Artificial Intelligence in Cultural Heritage Digitization: Practical Use Cases from the Field
Artificial intelligence is rapidly moving from experimentation to production across libraries, archives, museums, and cultural heritage institutions. While the promise of AI is often discussed in abstract terms, its real value emerges when it is applied thoughtfully to specific digitization challenges—at scale, and with institutional goals in mind.
At Digital Transitions’ recent Cultural Heritage Roundtable, practitioners from across the field shared concrete, working examples of how AI is already improving digitization workflows, metadata quality, and access to collections. These sessions highlight a clear takeaway: AI is most effective when used as an assistive tool that enhances professional expertise, not replaces it.
From Capture to Context: Where AI Fits in Digitization Workflows
High-quality digitization has always required precision, consistency, and trust in the output. AI does not change those fundamentals—but it can dramatically reduce the time and labor required to move from raw capture to usable, discoverable digital assets.
During DT’s 2025 roundtable, we were shown three case studies for AI that proved to be highly effective:
-
Metadata Creation & Enrichment
-
Transcription & Text Extraction
-
Image Analysis & Intelligent Cropping
Each of these use cases supports a common objective: making large collections searchable, accessible, and sustainable without overwhelming limited staff and budgets.

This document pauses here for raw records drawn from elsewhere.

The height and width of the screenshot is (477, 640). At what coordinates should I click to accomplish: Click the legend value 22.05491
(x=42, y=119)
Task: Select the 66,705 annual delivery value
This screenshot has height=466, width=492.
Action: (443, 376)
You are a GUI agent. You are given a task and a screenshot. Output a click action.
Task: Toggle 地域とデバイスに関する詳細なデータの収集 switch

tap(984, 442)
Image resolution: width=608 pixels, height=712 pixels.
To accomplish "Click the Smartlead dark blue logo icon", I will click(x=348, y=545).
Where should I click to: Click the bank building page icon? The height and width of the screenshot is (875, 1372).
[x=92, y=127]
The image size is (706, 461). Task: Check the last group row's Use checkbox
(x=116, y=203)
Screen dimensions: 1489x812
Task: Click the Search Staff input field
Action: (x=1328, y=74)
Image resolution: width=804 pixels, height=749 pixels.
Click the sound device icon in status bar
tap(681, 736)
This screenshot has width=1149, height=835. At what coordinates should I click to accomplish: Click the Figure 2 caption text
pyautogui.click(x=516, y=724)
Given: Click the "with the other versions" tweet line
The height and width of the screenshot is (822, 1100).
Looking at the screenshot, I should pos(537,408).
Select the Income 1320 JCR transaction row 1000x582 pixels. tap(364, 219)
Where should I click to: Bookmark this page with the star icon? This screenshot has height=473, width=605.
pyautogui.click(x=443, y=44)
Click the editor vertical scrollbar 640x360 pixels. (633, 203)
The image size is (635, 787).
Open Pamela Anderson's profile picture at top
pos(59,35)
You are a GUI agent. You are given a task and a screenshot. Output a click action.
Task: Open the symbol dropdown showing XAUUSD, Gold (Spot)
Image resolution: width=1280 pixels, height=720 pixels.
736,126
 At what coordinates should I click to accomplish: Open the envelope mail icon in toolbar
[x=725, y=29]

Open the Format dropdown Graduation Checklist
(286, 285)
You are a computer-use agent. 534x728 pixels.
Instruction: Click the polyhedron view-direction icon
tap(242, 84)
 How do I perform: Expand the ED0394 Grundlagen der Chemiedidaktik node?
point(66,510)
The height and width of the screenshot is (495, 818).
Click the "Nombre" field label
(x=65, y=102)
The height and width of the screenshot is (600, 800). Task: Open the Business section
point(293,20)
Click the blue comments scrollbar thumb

AI-Assisted Transcription and Structured Metadata
Michelle Gollehon, Utah Historical Society
At the Utah Historical Society, AI is being used to bridge the gap between physical reference collections and digital access. Thousands of historical index cards—previously accessible only on site—are being digitized using a Digital Transitions Versa system and then processed with AI-powered transcription and data structuring tools.
The workflow combines high-resolution image capture with AI transcription to convert handwritten and typed cards into structured, searchable metadata. Crucially, human review remains part of the process, ensuring accuracy and contextual integrity while dramatically accelerating throughput. This approach allows small teams to scale projects that would otherwise take years to complete.
Watch the full presentation video here.
Smarter Metadata at Scale
Siera Erazo, NASCAR Hall of Fame
For institutions managing large photographic collections, metadata creation is often the biggest bottleneck. At the NASCAR Hall of Fame, AI is being used to extract targeted data points—such as subjects, events, and contextual details—from motorsports photography collections that span decades.
Rather than attempting to automate all descriptive work, AI is applied selectively to support cataloging priorities defined by curators and stakeholders. This targeted approach improves consistency, supports internal discovery, and reduces manual workload while maintaining curatorial oversight and ethical standards around bias, copyright, and transparency.
Watch the full presentation video here.
Image-Level Intelligence and Workflow Efficiency
Doug Peterson, Digital Transitions Head of R&D
AI is also being embedded directly into digitization workflows. During the roundtable’s technical track, Digital Transitions demonstrated how AI-driven image analysis—such as intelligent cropping and object detection—can improve productivity without compromising capture standards.
By combining large capture fields with AI-assisted cropping, multiple objects can be digitized in a single exposure and automatically separated downstream. This approach reduces handling time, supports consistent output, and aligns with FADGI-compliant imaging practices when paired with stable hardware and controlled lighting environments.
Watch the full presentation video here.
Best Practices: Using AI Responsibly in Heritage Work
Across all three presentations, several best practices emerged:
- Start with a clear problem. AI works best when applied to a specific, well-defined challenge.
- Keep humans in the loop. Review and validation remain essential for quality and trust.
- Be transparent and ethical. Privacy, bias, and provenance must be considered from the outset.
- Integrate, don’t bolt on. AI should complement existing digitization standards and workflows.
When approached this way, AI becomes a force multiplier—allowing institutions to do more with the same resources, without compromising professional standards.
Learn More from the Roundtable
These examples represent just a portion of the AI-focused discussions from Digital Transitions’ recent Cultural Heritage Roundtable. Full session recordings explore each use case in greater depth and provide practical insights for institutions considering AI adoption today.
To explore how Digital Transitions supports AI-ready digitization workflows—from capture hardware to software and services contact us or watch the full roundtable sessions here.
AI is no longer a future consideration for cultural heritage digitization. As these projects demonstrate, it is already delivering measurable value—when used with intention, expertise, and care.